== Stored items ==
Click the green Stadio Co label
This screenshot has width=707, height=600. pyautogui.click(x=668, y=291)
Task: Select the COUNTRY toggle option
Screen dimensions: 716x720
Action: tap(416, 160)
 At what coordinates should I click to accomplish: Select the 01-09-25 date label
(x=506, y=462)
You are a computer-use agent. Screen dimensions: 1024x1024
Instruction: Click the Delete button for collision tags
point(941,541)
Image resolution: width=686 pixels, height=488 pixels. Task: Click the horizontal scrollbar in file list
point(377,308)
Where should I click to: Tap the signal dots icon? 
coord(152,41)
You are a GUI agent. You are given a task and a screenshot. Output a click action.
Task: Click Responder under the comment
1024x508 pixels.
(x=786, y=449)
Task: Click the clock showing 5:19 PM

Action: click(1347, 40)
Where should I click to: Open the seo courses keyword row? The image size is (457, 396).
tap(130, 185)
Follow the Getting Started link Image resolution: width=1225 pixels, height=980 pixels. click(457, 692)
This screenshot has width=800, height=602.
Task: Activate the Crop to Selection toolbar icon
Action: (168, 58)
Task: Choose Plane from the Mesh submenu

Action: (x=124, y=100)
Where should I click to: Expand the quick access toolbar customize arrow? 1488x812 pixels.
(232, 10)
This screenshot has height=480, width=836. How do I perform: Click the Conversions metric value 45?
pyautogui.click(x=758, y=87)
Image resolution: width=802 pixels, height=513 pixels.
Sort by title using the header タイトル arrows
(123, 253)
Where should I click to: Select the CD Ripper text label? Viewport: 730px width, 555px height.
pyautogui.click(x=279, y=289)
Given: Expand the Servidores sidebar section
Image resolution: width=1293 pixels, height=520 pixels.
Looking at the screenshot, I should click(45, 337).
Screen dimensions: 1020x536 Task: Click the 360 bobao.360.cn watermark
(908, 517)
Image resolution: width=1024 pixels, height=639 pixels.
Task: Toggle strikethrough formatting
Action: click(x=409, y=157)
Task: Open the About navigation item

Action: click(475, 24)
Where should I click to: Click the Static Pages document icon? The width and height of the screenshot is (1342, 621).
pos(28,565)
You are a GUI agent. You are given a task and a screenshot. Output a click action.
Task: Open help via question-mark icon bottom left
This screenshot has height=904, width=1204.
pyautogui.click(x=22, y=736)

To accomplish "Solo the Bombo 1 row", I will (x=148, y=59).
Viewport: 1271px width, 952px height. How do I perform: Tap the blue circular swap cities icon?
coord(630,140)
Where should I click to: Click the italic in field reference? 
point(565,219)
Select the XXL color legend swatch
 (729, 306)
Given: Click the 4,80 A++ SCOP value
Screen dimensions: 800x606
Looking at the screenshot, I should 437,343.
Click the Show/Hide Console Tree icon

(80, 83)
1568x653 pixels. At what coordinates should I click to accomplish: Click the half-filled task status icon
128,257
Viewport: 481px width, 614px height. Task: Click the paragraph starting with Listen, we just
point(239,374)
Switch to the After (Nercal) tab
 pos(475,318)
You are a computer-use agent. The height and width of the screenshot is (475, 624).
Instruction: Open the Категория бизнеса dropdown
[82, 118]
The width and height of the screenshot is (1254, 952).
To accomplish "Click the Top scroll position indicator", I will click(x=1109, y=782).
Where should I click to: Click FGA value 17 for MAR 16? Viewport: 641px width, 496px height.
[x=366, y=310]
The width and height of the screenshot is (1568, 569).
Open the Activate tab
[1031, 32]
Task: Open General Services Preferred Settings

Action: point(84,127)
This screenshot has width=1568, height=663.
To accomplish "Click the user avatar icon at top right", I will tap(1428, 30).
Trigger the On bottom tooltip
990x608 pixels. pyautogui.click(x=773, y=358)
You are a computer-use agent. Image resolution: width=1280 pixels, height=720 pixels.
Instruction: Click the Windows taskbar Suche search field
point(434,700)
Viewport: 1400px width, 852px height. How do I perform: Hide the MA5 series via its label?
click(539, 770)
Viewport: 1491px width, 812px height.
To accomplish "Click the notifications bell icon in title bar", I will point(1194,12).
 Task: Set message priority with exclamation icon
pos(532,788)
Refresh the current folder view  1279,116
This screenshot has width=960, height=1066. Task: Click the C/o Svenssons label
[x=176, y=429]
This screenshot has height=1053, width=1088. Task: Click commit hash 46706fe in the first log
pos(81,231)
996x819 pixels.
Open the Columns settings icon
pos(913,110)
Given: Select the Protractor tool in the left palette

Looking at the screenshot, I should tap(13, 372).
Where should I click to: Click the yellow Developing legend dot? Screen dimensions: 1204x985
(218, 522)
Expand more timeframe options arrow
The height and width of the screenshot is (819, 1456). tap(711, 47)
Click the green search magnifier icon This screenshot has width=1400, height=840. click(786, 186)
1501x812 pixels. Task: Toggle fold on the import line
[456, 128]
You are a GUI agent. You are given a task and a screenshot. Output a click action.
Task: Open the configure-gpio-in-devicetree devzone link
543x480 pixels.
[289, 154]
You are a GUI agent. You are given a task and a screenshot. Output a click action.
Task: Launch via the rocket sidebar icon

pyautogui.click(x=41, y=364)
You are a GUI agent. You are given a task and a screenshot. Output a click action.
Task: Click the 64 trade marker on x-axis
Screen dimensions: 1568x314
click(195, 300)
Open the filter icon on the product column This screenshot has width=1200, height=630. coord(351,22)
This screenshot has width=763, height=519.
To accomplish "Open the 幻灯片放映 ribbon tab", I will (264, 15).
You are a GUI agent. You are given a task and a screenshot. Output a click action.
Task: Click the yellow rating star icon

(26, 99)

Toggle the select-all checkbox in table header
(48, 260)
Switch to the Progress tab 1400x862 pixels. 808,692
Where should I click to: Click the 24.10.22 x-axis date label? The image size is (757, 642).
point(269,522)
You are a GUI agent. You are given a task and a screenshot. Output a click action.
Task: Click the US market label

== Exercise brief ==
Gather every line from the entries above where the word "will" appears, and copy them.

== Result for this task ==
To accomplish "Solo the Bombo 1 row", I will (x=148, y=59).
To accomplish "Click the Top scroll position indicator", I will click(x=1109, y=782).
To accomplish "Click the user avatar icon at top right", I will tap(1428, 30).
To accomplish "Click the notifications bell icon in title bar", I will point(1194,12).
To accomplish "Open the 幻灯片放映 ribbon tab", I will (264, 15).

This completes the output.